### Trecho do documento
════
Escreva um texto. Vamos! Não tenha medo de cuspir em poesias tudo o que sua lágrima ou seu sorriso tentam expressar. Tudo o que sua dor foi capaz de fazer com você: te ensinar! Todo lamento noturno e toda dança da alvorada. Toda solidão e toda a multidão. Todas as bolhas que se chocam, até se interceptam, mas não se fundem jamais.Toda sua alma, sua vida, seu luto...

Conseguiu?

Agora cante. Cante e peça pra que alguns amigos acompanhem sua música. Talvez ao som de uma flauta doce. Talvez ao som de silêncios profundos. Talvez ao som de um choro, que embala o recitar de um poema de dor. Deixe que eles sintam o "finco invertido, que sai de dento para fora". Deixe que eles entendam também o tamanho da sua dor e sua alegria.

Conseguiu?

Agora fique em silêncio. Só por 45 minutos, pelo menos. Contemple o que deveria ter sido preparado em mais de seis meses (mas o foi em semanas), refletir o que é graça e misericórdia divina. Veja sua vida exposta em um palco autêntico. Mas repare com muita atenção. As bolhas de seus amigos estão mais flexíveis. Talvez não totalmente estouradas. Mas parecem se fundir agora. A sua também está assim...

Conseguiu?
════
### Trechos de registros
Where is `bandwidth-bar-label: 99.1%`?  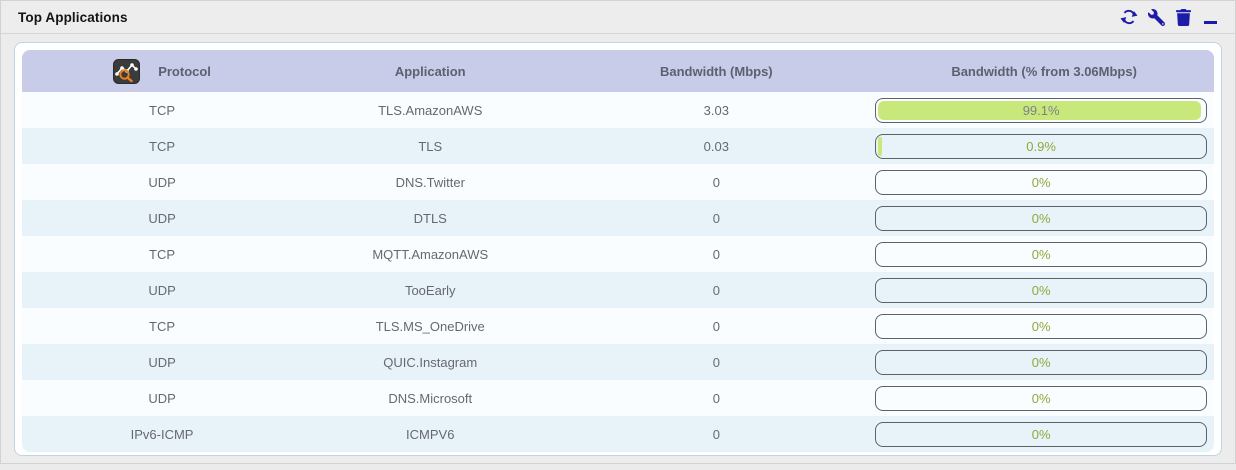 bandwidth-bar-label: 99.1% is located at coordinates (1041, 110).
════
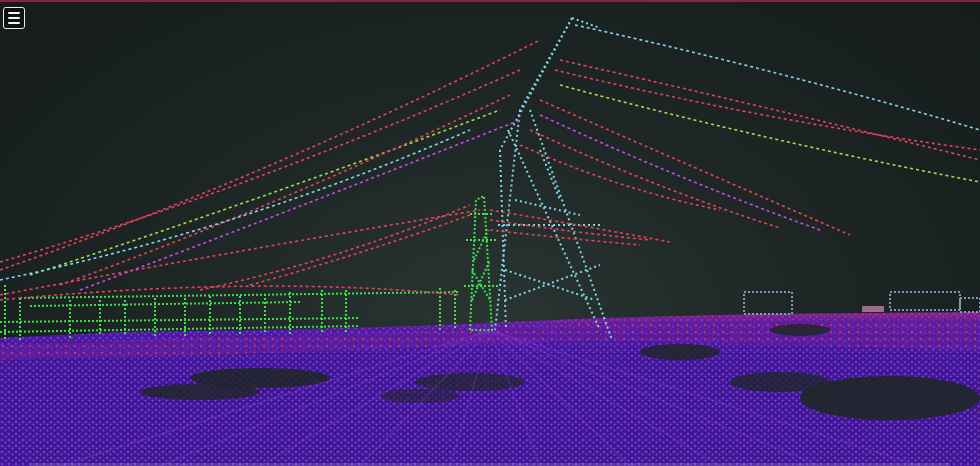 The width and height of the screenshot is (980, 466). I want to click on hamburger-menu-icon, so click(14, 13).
════
### Instruções
1: Diga se cada afirmação abaixo está de acordo com o trecho do documento. (a) O leitor deve ficar em silêncio por pelo menos 45 minutos. (b) As bolhas dos amigos já estão totalmente estouradas. (c) O que deveria ter sido preparado em mais de seis meses foi preparado em semanas.
2: Reproduza o trecho do documento desde "Escreva um texto." até "e sua alegria.", sem alterar nada.
3: Dê seguimento ao trecho do documento sobre escrever, cantar e silenciar, começando logo após a última frase dele.

### Lista de respostas
1:
(a) Sim: "Só por 45 minutos, pelo menos."
(b) Não: "Talvez não totalmente estouradas."
(c) Sim: "mas o foi em semanas"

2:
Escreva um texto. Vamos! Não tenha medo de cuspir em poesias tudo o que sua lágrima ou seu sorriso tentam expressar. Tudo o que sua dor foi capaz de fazer com você: te ensinar! Todo lamento noturno e toda dança da alvorada. Toda solidão e toda a multidão. Todas as bolhas que se chocam, até se interceptam, mas não se fundem jamais.Toda sua alma, sua vida, seu luto...

Conseguiu?

Agora cante. Cante e peça pra que alguns amigos acompanhem sua música. Talvez ao som de uma flauta doce. Talvez ao som de silêncios profundos. Talvez ao som de um choro, que embala o recitar de um poema de dor. Deixe que eles sintam o "finco invertido, que sai de dento para fora". Deixe que eles entendam também o tamanho da sua dor e sua alegria.

3:
Agora olhe para trás. Não fixe seu olhar por muito tempo no passado. Apenas veja o que você aprendeu. Agora, olhe para o horizonte, para frente. Veja o nascer do sol e a beleza do raiar da esperança. Veja o consolo do Senhor: Ele não te desampara e você não se desespera.

Você percebe o que a coragem de viver seus sentimentos é capaz de fazer com você?
Ainda não?
Escreva um outro texto então. Escreva uma peça. Dê-lha o nome de "o último abraço". Olhe para os lados e observe que na bolha do outro também há dor. Chore (sozinho e com o outro). Aprenda com o sofrimento (o seu e o do outro). Pois essa, dentre todas as outras, é a opção mais atraente e a mais válida.

E enfim, quando terminado seus escritos, se precisar de alguém para interpretar sua peça, chorar seu luto, sorrir seus sonhos, de vez em quando eu dou uma de ator. Pode contar comigo para atuar com você. Talvez eu aprenda melhor como encenar uma realidade. E viva um abraço, que espero não ser o último.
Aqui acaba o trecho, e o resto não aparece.